Я усмехнулся. И не стал рассказывать ей, что чувствую то же самое. Веселенький бы разговор тогда получился!
– Ах, Сашка! – продолжала Бирута. – Если бы можно было хоть когда-нибудь вернуться! Хоть под старость! Хоть ненадолго! Как легко было бы лететь! Может, с нами просто жестко поступили? Может, нас надо было обмануть? И тогда мы улетали бы весело, беззаботно...
– А потом проклинали всех и вся? – спросил я. – А потом стали бы ненавидеть Землю за то, что она нас обманула? Это, по-твоему, было бы меньшей жестокостью?
– Ты прав, конечно... – Бирута вздохнула. – Если бы ты мог еще хоть иногда управлять моими мыслями!..
Она быстро уснула и совсем по-детски сопела мне в плечо, а я не спал долго и все думал, что, слава аллаху, не я один такой урод. Может, всем не хочется? Может, это нормально – что человеку невыносимо больно навсегда покидать родную планету?
Мне очень хотелось поговорить с мамой. Но я боялся. По крайней мере, сейчас. Боялся повлиять на ее решение. Она сама решила лететь. И я, конечно, был очень рад. Но никогда не позволил бы себе уговаривать ее. Или отговаривать. Как она и отец не позволяли себе этого со мной в последние годы.
Я видел, что маме очень трудно. Труднее, чем кому-либо из нас.

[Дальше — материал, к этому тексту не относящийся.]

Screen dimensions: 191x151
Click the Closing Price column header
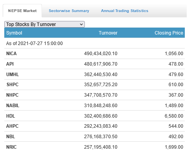pos(169,33)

И все-таки каждый должен пережить это в одиночку.
После ночного разговора с Бирутой я уже был уверен, что все наши ребята решают сейчас эту мучительную, эту последнюю земную проблему. Последнюю – если летишь. И первую – если остаешься.
Однако наши повседневные разговоры были обычными:
– Ты слыхал вчера по радио, что опыты Фризье прошли удачно?
– Слыхал? Ну и что?
– Как что! Телепатический мост между Парижем и Мельбурном! Нам бы с тобой такого Фризье!
– А на кой он нам? Мы там все будем в куче! Достаточно и радиофонов!
– Вот утащат тебя аборигены в свою пещеру – и тогда вспомнишь Фризье! Будешь звать его вместо мамы!
– Не буду! Телепатия всегда была только опытами. И всегда только опытами останется. Никому неохота подставлять свои мозги для постоянного заглядывания...
–...Ребята! Кто взял мою “Греческую мифологию?” Я же ее не дочитал!
– Не грусти! На месте изучишь! Возьмешь себе в переводчицы ритическую жрицу...
– Бери уж сразу эротическую – чтоб полезное с приятным...
– Ребята – я серьезно!
– А какой чудак серьезно изучает сейчас греческую мифологию? Сорок лет проспишь – все забудешь.
– И потом у них все наоборот. Вместо Зевса – Афродита. На ритянском Олимпе еще наверняка матриархат...
–...Вот гляжу на эти репродукции и думаю: ведь сейчас люди красивее. Намного красивее, чем в старину!
– Естественный отбор, дружище! Некрасивому сложно жениться. Некрасивой трудно выйти замуж. Вот и потомства у них маловато. Читай древнего мудреца Дарвина. Он открыл это за четыреста лет до тебя. Так что Нобелевскую ты не оторвешь!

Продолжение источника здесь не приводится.